• _Materials provided_
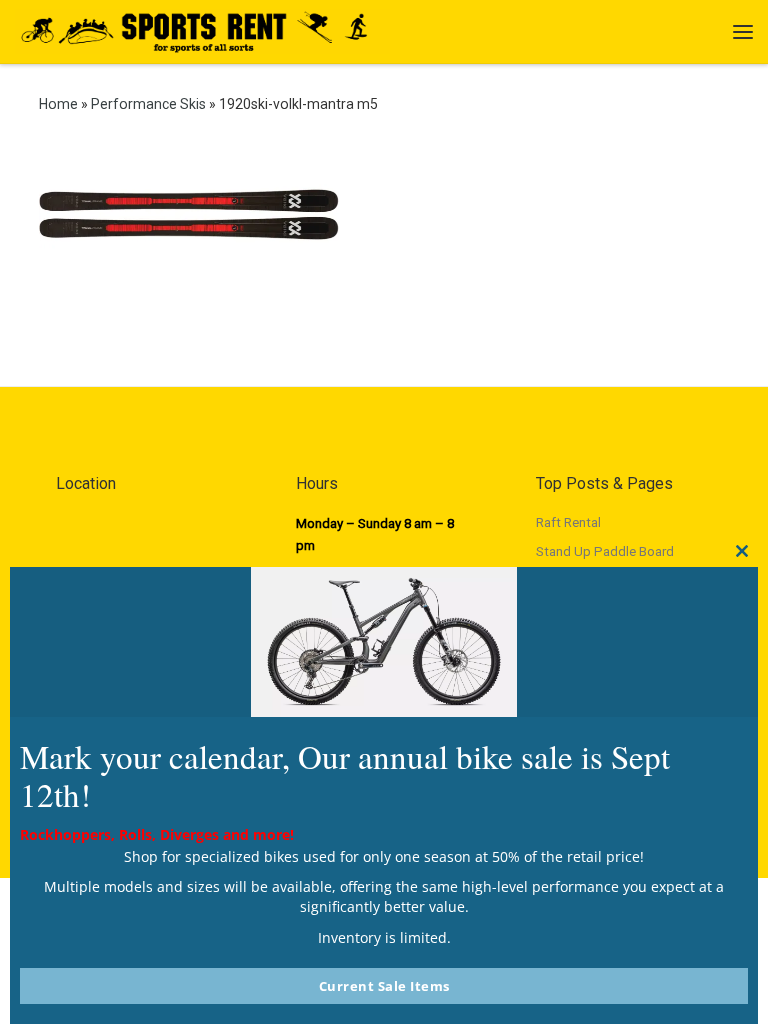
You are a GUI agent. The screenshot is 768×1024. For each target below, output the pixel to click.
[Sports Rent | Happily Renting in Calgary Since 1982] (202, 29)
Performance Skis (148, 104)
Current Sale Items (384, 986)
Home (58, 104)
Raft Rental (568, 522)
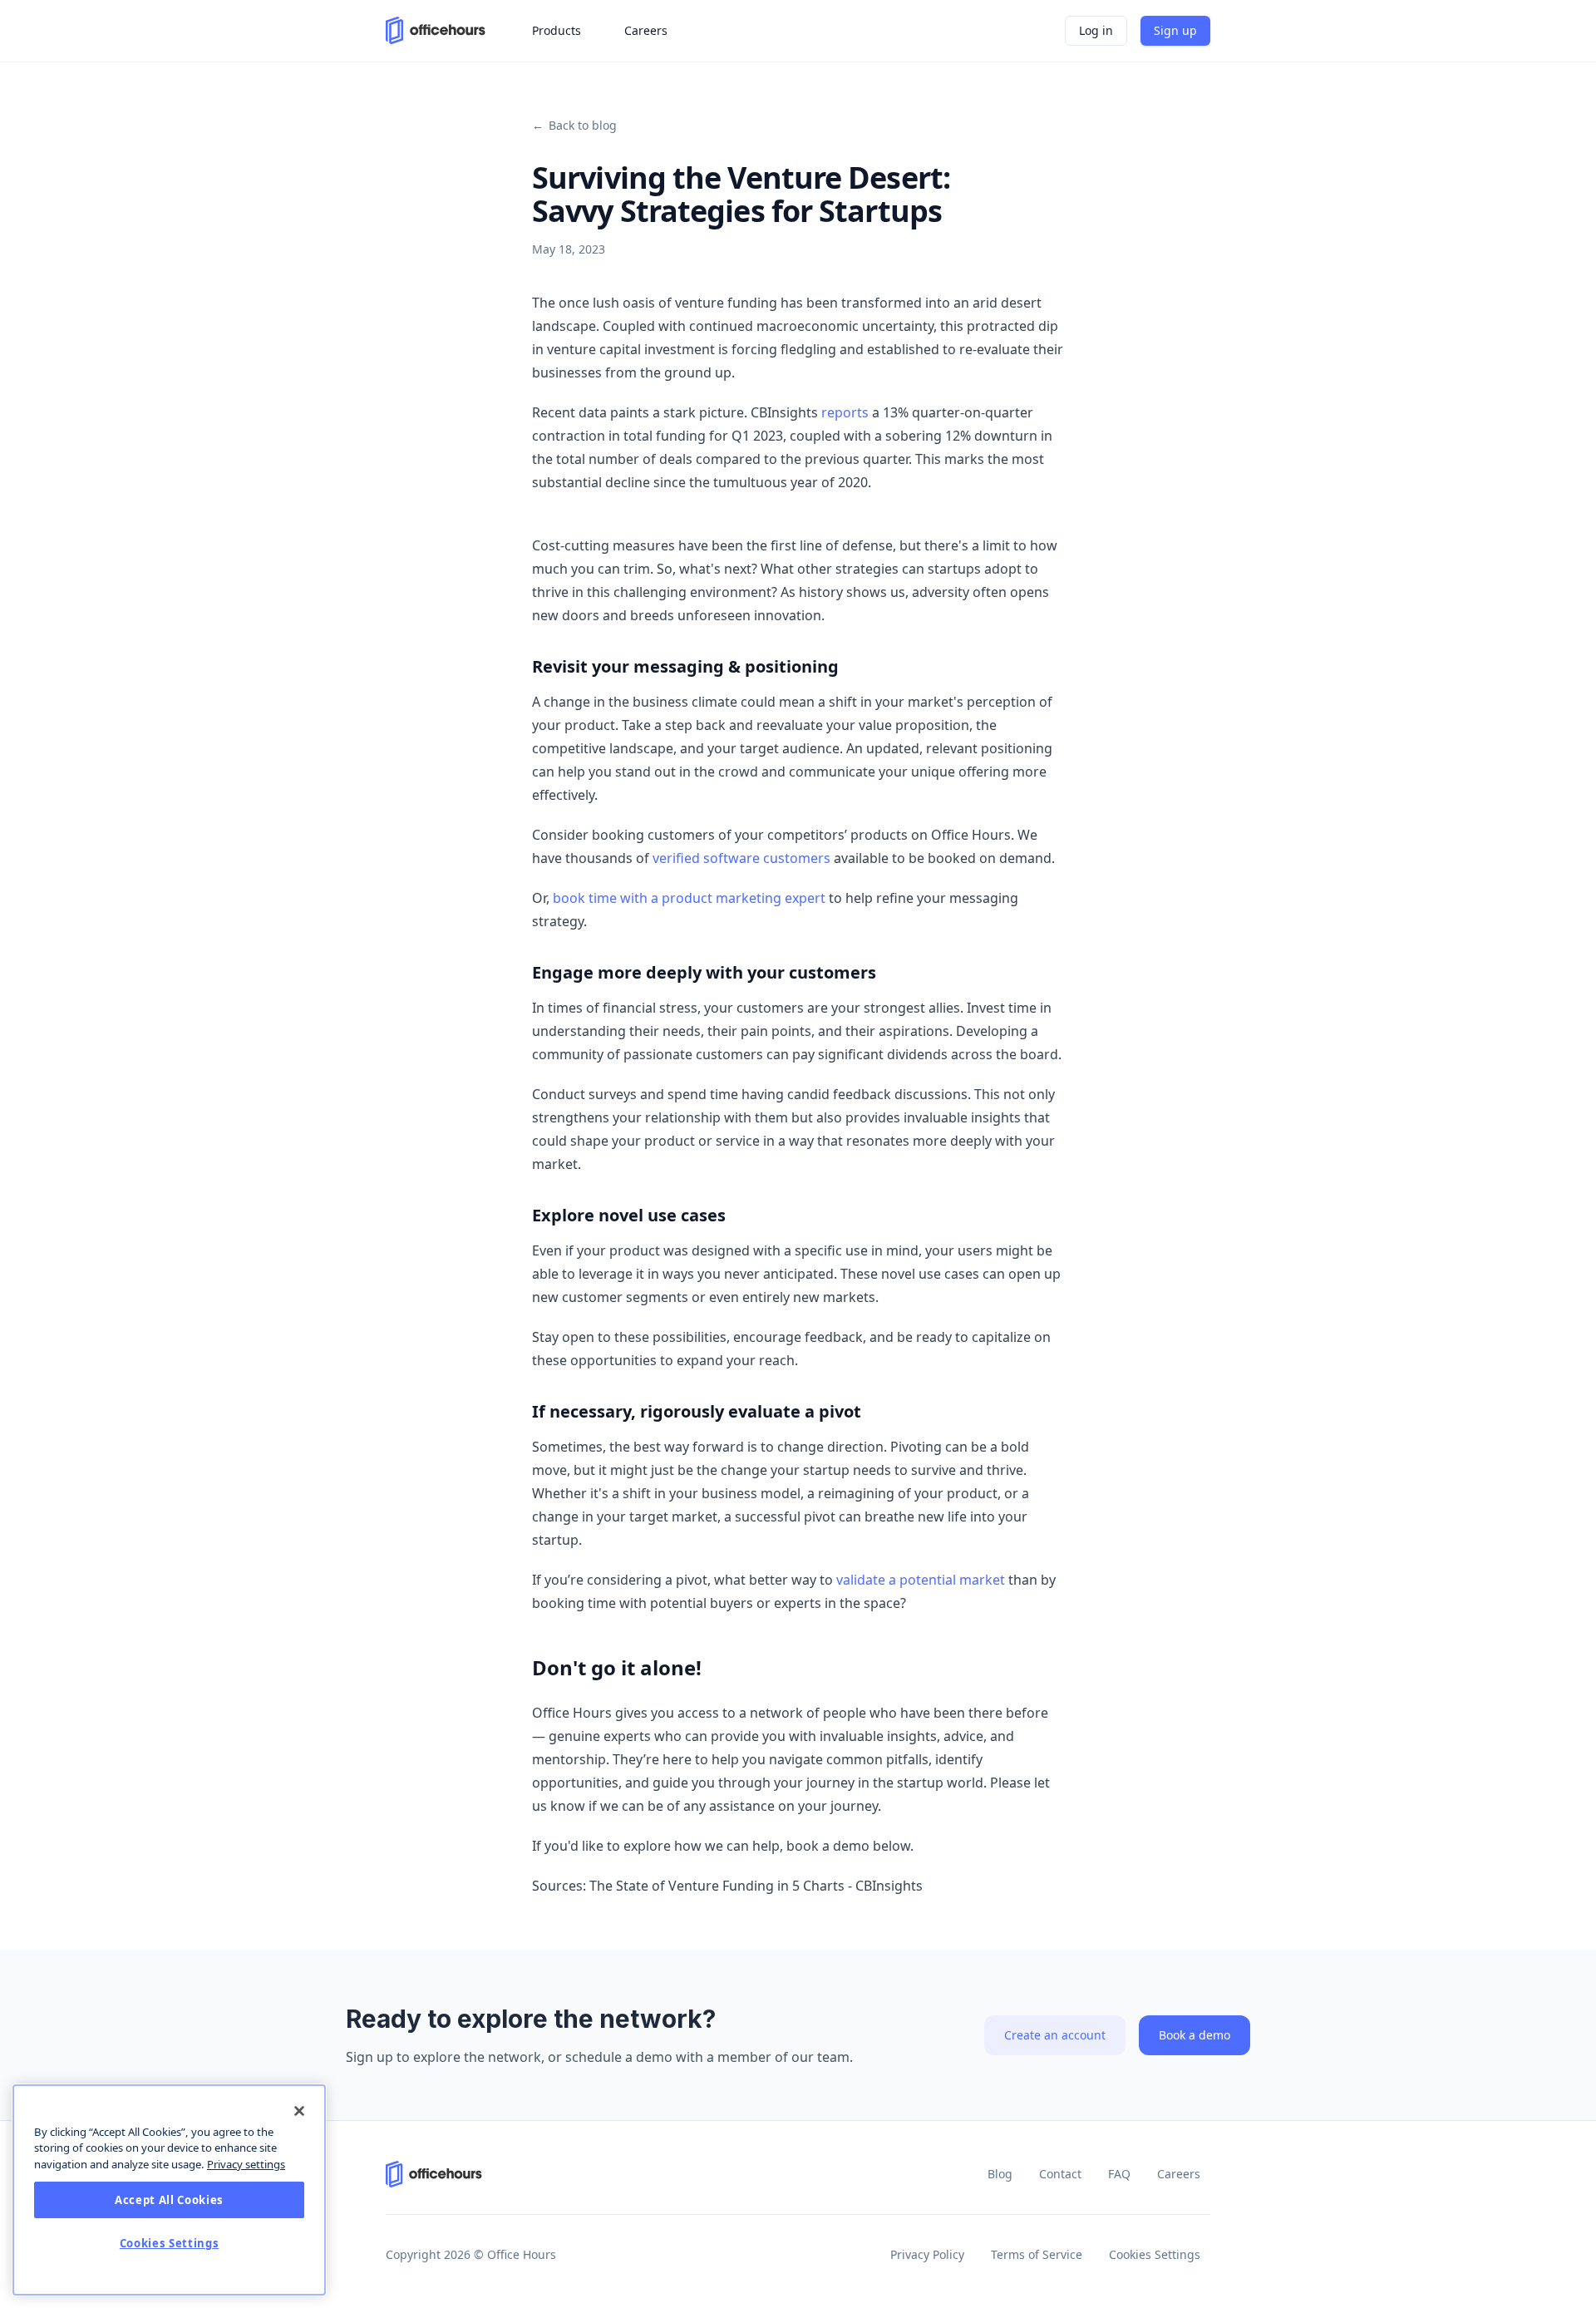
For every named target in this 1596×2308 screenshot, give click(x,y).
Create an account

• _Exercise requirements_
Print out the entries once more, unchanged. No pictures.

• _Answer box_
You are a GUI agent. The screenshot is 768×1024. For each target below, output the pixel to click.
[Sports Rent | Happily Renting in Calgary Since 1982] (202, 29)
Performance Skis (148, 104)
Current Sale Items (384, 986)
Home (58, 104)
Raft Rental (568, 522)
For every named target in this 1596×2308 screenshot, give click(x,y).
Create an account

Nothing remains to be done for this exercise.